▶

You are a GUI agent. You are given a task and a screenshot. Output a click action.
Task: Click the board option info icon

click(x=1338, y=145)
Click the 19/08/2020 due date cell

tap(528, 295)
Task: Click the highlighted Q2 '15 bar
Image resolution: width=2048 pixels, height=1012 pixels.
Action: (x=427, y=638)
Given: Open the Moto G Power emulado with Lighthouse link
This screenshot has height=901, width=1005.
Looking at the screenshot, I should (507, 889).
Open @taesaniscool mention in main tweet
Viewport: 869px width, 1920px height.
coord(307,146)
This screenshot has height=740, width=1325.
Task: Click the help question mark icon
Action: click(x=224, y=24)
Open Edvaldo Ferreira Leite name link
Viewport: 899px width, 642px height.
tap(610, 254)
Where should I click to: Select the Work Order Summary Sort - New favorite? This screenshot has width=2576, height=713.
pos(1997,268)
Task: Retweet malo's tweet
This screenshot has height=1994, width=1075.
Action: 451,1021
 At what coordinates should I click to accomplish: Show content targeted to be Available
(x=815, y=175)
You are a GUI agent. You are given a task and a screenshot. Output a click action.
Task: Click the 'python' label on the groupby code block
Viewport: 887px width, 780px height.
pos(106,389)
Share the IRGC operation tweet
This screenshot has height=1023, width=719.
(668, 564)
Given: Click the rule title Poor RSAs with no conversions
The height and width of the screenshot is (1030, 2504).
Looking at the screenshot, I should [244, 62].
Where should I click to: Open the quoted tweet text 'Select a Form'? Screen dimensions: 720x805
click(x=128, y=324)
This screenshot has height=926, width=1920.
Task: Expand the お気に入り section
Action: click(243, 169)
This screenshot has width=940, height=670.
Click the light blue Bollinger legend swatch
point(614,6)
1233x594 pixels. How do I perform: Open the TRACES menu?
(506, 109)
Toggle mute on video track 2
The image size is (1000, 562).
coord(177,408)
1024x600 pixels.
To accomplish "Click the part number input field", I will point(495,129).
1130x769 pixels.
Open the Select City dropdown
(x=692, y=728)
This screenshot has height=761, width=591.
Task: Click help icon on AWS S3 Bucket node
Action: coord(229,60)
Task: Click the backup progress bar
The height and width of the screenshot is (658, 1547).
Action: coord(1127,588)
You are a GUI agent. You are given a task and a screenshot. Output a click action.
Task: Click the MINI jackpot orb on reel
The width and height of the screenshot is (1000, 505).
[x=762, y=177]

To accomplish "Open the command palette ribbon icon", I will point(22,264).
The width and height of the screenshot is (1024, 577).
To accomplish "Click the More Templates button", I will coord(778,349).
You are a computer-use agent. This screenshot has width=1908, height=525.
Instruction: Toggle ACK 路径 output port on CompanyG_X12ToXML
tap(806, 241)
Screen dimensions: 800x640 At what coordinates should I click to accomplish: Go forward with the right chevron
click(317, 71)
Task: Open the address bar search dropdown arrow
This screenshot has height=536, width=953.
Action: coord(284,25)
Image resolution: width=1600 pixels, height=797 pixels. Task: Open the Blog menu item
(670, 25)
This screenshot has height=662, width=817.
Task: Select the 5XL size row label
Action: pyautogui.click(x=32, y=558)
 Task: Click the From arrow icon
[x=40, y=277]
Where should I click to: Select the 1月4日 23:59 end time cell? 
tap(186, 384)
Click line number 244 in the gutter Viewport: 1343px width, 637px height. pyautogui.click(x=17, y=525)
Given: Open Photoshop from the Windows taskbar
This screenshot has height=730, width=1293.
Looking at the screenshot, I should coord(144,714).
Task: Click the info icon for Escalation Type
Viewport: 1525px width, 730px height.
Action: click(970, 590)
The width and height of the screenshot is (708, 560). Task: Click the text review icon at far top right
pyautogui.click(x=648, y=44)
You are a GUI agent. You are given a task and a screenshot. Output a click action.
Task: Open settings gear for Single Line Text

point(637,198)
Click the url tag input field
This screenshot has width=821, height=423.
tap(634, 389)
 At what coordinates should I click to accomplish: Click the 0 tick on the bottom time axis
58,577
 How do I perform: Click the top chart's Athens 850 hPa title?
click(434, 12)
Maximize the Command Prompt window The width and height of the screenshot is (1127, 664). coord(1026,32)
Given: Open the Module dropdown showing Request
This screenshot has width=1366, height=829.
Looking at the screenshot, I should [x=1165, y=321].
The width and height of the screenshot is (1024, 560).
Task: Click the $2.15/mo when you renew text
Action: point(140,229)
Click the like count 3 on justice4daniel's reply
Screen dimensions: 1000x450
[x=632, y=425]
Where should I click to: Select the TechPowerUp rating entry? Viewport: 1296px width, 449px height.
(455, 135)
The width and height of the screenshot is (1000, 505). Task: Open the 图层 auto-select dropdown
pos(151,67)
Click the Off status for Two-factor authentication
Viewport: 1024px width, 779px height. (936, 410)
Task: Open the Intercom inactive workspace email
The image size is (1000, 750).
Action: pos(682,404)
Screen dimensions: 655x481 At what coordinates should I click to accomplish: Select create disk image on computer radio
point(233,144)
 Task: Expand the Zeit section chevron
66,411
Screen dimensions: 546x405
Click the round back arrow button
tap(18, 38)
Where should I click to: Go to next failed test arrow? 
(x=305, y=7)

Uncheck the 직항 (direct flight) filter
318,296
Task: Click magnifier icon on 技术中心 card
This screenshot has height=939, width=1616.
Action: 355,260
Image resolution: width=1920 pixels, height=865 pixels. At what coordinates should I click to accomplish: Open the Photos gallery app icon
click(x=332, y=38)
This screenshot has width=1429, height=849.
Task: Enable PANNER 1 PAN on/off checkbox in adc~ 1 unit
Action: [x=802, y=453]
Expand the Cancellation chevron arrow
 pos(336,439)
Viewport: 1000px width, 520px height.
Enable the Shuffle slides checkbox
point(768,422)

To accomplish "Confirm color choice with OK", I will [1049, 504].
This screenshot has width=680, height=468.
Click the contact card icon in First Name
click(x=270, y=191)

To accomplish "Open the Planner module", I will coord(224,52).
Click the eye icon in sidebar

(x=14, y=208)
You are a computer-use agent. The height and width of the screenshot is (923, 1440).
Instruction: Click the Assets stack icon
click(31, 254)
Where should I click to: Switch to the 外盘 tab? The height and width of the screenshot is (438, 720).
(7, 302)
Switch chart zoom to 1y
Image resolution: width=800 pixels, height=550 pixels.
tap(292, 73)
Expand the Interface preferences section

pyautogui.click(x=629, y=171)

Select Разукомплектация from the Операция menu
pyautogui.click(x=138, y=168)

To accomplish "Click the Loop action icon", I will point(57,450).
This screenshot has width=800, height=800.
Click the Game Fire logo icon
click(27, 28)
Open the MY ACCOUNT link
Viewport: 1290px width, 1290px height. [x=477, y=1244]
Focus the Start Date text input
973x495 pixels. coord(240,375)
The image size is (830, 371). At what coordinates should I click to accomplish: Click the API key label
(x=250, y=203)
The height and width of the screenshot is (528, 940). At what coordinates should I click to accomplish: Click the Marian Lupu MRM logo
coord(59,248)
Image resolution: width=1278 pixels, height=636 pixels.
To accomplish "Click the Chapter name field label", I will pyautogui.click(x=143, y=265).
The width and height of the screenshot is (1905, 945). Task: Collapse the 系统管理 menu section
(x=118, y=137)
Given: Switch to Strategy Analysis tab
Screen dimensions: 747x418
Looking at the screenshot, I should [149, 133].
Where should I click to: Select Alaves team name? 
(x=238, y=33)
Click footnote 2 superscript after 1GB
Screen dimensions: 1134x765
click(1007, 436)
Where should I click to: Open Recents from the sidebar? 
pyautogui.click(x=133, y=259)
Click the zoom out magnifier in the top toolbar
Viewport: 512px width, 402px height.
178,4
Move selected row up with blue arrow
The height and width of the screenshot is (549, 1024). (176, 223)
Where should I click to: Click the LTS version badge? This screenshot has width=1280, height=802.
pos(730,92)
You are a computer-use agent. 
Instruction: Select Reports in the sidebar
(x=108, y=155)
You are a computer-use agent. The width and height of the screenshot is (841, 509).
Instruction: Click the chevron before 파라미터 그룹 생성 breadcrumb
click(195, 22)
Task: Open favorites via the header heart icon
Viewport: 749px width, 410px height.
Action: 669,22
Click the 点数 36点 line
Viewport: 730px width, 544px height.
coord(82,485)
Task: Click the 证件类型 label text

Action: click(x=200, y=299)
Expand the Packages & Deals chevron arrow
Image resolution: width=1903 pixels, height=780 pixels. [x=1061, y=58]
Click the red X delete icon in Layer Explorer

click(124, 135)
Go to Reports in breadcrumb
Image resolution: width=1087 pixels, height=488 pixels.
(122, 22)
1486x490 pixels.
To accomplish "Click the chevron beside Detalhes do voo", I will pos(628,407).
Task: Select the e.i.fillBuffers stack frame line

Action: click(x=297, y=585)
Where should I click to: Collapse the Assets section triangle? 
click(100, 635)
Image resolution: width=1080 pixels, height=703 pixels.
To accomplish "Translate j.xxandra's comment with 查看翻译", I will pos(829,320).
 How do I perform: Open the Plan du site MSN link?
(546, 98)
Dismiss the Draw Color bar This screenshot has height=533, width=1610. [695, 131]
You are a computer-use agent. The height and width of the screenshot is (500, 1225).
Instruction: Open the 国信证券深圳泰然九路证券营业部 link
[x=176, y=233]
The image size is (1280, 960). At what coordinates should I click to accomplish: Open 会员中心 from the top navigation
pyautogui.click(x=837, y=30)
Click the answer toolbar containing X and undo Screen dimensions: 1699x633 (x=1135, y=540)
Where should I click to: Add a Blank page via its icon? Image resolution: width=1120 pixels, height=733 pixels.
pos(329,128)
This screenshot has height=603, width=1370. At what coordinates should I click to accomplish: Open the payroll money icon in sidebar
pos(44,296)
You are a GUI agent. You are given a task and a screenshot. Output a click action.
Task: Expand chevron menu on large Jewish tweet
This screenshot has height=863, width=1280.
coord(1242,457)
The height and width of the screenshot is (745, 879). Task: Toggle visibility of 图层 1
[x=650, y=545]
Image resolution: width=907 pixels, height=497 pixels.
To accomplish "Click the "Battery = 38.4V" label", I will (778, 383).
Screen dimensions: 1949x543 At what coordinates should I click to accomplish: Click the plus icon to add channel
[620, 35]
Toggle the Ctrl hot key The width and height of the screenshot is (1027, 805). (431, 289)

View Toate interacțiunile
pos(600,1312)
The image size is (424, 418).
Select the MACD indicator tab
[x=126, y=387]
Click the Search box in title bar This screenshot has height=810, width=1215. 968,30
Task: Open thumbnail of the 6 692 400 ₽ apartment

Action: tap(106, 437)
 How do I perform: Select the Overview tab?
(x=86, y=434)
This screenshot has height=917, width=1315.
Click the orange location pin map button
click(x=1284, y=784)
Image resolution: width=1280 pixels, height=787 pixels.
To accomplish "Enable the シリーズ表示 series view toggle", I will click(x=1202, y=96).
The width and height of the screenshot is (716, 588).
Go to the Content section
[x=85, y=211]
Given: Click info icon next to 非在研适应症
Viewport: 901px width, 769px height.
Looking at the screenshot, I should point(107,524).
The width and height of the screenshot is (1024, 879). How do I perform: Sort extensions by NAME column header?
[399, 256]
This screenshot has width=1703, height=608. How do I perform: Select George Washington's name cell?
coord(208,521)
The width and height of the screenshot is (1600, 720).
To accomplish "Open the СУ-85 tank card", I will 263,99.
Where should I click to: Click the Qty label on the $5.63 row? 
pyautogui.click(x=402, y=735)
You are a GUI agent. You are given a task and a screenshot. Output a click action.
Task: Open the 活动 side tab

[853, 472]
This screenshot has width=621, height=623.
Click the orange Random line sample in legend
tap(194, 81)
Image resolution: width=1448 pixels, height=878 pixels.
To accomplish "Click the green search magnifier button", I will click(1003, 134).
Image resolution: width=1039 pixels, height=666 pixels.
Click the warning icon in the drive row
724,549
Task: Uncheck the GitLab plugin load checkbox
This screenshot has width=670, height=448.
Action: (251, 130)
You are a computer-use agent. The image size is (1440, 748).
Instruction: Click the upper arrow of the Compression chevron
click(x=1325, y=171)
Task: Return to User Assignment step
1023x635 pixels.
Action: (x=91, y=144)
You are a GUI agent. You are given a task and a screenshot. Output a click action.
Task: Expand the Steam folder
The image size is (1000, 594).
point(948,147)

◀

Prompt: Include both ends. Return the line holding "Task: Return to User Assignment step" and all lines after it in the records above, exactly as written.

Your solution:
Task: Return to User Assignment step
1023x635 pixels.
Action: (x=91, y=144)
You are a GUI agent. You are given a task and a screenshot. Output a click action.
Task: Expand the Steam folder
The image size is (1000, 594).
point(948,147)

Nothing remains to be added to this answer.